Records to process:
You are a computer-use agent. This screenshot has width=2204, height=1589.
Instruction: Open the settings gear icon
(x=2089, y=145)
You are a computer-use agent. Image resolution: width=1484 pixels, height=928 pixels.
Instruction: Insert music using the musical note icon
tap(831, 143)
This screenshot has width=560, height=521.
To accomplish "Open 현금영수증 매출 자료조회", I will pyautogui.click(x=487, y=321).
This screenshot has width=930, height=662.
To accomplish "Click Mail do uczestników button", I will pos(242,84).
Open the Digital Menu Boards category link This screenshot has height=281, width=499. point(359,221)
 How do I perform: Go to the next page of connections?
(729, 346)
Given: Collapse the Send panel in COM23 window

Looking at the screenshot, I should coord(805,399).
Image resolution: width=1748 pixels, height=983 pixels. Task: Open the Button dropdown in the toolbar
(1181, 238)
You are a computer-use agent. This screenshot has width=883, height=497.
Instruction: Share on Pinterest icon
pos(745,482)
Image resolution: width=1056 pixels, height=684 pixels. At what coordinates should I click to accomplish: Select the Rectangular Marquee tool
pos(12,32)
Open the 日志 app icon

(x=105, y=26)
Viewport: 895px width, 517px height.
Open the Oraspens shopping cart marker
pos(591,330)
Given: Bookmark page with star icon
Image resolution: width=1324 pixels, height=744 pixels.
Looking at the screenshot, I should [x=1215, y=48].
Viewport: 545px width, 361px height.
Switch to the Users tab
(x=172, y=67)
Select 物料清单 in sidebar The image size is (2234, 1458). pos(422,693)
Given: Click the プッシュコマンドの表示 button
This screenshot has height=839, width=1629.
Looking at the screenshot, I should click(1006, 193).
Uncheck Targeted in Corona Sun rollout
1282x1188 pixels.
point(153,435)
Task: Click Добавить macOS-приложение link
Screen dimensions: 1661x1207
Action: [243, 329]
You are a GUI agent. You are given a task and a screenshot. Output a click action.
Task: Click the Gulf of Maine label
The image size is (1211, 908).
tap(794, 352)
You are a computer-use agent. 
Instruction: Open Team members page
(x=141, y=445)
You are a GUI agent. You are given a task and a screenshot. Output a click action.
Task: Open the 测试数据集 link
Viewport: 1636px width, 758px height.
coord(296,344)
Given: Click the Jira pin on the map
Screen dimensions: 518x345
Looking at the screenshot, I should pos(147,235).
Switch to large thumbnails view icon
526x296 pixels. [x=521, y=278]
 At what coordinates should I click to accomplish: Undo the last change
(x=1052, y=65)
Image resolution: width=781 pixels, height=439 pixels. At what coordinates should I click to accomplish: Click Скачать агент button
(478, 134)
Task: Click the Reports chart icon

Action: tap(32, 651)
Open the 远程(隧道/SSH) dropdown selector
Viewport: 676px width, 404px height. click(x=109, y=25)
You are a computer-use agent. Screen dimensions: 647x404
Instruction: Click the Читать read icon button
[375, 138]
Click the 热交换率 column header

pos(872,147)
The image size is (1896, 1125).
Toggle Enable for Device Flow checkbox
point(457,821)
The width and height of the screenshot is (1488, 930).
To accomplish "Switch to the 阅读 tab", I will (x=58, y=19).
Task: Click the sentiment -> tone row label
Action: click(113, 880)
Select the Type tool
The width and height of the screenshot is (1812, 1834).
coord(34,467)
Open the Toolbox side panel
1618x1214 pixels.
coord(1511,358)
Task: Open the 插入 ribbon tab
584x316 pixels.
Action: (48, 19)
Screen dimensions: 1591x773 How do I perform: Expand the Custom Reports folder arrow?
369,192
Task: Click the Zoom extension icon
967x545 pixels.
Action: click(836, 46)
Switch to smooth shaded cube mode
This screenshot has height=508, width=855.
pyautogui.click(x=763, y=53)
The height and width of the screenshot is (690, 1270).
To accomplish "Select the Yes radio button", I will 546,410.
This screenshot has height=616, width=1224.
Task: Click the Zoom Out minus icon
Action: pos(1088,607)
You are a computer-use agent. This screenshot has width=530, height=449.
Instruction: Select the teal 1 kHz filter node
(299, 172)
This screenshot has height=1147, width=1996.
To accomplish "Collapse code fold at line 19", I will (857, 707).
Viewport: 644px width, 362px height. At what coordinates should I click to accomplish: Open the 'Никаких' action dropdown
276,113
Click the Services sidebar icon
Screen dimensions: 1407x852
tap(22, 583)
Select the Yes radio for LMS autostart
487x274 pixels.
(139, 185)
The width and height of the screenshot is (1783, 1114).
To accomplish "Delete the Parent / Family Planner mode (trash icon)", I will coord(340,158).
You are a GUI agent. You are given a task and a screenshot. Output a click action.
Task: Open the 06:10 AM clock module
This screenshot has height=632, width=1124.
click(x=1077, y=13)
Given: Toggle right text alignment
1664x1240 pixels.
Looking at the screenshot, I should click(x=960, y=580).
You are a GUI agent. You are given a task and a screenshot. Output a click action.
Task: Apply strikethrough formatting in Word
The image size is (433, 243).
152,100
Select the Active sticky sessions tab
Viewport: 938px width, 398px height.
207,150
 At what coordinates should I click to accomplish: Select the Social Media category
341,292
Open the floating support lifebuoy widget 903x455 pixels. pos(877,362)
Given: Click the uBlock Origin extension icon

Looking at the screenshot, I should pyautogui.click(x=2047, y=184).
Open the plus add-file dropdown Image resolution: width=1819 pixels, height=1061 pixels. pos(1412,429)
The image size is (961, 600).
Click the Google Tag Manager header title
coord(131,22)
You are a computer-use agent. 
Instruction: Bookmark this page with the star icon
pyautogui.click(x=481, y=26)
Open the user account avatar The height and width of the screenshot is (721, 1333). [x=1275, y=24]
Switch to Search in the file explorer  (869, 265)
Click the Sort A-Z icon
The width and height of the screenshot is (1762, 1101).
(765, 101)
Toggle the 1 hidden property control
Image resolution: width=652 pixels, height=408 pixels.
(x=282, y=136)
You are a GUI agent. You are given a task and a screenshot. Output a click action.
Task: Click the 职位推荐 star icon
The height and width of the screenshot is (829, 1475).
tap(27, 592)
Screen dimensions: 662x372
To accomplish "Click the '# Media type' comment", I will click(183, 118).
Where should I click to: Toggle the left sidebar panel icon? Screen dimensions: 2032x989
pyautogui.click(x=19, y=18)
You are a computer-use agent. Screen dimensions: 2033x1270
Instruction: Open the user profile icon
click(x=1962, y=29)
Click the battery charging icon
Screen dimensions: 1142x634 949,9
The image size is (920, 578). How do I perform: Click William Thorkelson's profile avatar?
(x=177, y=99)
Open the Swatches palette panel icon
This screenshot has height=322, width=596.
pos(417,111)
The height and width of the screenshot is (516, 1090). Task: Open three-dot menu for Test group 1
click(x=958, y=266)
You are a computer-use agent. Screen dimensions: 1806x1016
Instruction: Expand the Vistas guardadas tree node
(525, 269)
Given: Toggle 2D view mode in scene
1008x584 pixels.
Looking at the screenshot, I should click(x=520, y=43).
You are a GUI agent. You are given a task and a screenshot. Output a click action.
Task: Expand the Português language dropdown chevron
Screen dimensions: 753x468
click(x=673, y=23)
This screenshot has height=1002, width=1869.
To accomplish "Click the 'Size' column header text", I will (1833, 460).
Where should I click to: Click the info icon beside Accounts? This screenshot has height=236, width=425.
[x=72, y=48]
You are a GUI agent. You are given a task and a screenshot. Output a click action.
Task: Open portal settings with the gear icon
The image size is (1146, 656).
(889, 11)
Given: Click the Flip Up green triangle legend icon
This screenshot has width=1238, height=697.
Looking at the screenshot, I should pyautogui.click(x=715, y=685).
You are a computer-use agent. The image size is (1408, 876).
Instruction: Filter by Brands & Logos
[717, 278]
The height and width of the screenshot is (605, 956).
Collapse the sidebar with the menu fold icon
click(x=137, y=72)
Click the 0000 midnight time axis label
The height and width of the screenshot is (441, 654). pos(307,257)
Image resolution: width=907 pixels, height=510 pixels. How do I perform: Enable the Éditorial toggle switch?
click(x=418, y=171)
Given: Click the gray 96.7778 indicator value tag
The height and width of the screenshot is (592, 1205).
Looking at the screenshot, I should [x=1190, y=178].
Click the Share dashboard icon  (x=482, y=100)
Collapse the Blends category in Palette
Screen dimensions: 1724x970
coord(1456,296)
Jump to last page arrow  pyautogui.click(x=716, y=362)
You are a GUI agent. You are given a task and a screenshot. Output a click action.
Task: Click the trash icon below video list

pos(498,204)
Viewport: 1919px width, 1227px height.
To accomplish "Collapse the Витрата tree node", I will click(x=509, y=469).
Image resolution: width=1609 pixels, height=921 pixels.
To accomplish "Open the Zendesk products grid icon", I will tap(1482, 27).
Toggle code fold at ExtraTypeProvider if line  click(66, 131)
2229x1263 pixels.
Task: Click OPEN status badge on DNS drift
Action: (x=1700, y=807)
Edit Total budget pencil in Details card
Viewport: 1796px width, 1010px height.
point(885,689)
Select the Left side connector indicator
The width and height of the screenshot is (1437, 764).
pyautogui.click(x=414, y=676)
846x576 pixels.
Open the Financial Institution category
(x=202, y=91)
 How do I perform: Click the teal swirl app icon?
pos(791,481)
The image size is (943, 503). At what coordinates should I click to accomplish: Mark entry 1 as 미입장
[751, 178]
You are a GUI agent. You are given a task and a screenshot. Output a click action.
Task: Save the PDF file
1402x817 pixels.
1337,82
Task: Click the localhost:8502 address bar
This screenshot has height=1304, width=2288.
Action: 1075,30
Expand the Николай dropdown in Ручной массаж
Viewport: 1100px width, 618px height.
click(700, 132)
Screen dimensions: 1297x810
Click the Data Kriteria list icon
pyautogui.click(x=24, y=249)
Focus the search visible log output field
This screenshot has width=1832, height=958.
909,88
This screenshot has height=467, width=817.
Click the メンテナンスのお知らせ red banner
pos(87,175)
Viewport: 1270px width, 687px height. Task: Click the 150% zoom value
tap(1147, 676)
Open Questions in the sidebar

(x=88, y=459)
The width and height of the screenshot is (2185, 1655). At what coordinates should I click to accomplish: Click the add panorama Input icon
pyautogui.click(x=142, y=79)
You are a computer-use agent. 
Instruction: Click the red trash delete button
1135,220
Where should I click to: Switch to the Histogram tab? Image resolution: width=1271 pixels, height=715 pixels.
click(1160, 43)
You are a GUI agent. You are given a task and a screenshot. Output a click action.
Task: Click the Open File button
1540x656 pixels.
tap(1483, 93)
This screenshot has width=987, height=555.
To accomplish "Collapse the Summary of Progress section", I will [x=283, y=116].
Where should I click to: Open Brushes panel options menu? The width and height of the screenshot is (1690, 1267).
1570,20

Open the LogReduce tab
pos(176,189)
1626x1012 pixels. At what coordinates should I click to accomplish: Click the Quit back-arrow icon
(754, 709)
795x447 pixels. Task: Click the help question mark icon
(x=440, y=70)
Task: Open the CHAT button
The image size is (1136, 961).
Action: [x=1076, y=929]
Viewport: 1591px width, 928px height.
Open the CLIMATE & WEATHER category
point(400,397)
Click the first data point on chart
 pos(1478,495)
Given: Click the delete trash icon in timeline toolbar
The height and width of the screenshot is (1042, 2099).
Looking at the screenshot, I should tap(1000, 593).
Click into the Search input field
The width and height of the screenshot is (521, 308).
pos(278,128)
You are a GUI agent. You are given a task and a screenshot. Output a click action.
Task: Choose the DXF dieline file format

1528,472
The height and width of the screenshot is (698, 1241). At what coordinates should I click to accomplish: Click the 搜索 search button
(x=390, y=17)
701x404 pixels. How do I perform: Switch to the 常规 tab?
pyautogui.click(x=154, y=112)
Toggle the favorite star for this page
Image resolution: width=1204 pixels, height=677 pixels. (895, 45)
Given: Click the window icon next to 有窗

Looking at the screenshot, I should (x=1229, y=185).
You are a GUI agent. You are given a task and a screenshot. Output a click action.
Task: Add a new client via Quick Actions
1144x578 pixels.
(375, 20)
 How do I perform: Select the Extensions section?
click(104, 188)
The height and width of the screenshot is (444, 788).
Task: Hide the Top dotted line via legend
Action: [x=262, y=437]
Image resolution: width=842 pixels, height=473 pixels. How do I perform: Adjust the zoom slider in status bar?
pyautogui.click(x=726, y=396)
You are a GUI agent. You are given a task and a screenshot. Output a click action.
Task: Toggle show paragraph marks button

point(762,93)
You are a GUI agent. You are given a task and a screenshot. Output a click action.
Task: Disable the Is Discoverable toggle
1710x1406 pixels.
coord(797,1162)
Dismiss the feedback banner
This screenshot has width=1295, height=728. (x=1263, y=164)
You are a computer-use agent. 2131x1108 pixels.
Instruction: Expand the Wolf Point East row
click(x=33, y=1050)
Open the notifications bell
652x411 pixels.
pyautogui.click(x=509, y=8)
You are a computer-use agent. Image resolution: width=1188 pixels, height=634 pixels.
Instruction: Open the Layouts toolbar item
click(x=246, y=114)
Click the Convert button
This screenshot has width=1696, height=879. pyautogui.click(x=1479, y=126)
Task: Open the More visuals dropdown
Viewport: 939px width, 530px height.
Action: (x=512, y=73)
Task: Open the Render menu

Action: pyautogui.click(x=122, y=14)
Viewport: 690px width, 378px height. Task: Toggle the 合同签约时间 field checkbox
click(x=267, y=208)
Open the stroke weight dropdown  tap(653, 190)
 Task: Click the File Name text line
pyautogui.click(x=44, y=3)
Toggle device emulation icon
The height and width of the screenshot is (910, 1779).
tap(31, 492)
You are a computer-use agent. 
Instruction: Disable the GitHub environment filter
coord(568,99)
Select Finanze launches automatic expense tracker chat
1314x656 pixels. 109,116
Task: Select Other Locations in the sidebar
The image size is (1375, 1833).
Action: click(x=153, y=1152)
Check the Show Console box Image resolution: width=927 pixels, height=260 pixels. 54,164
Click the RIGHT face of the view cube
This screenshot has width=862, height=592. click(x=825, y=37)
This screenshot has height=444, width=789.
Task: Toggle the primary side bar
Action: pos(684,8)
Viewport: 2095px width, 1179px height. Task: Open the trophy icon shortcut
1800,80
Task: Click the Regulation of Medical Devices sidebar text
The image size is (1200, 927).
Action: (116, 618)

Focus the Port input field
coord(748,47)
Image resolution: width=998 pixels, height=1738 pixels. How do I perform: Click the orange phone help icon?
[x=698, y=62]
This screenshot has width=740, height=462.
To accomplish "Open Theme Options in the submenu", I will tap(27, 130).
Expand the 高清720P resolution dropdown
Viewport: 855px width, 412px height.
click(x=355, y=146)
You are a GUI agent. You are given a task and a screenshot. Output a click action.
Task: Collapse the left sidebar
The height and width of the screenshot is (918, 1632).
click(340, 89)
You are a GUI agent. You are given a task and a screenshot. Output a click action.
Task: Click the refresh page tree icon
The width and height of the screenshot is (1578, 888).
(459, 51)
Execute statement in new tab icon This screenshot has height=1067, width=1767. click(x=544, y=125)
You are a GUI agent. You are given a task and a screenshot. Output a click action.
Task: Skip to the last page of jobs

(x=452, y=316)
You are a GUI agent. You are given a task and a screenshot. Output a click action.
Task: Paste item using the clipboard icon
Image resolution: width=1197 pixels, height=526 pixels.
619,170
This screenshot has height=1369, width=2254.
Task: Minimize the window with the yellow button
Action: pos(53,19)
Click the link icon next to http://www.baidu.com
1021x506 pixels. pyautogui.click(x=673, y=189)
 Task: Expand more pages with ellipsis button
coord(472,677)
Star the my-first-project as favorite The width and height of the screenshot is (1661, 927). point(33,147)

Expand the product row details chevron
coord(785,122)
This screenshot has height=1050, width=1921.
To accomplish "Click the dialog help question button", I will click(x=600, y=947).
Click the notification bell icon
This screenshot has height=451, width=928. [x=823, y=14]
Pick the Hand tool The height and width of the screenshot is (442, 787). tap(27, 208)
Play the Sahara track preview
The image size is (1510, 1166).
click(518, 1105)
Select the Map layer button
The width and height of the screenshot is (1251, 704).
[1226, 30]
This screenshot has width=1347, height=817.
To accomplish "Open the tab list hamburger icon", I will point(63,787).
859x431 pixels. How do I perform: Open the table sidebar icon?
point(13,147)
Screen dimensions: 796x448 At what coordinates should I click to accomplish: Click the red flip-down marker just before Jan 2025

Exercise:
If a line of the listing contains the word "mode", count it, then state only the total.

Exercise solution:
3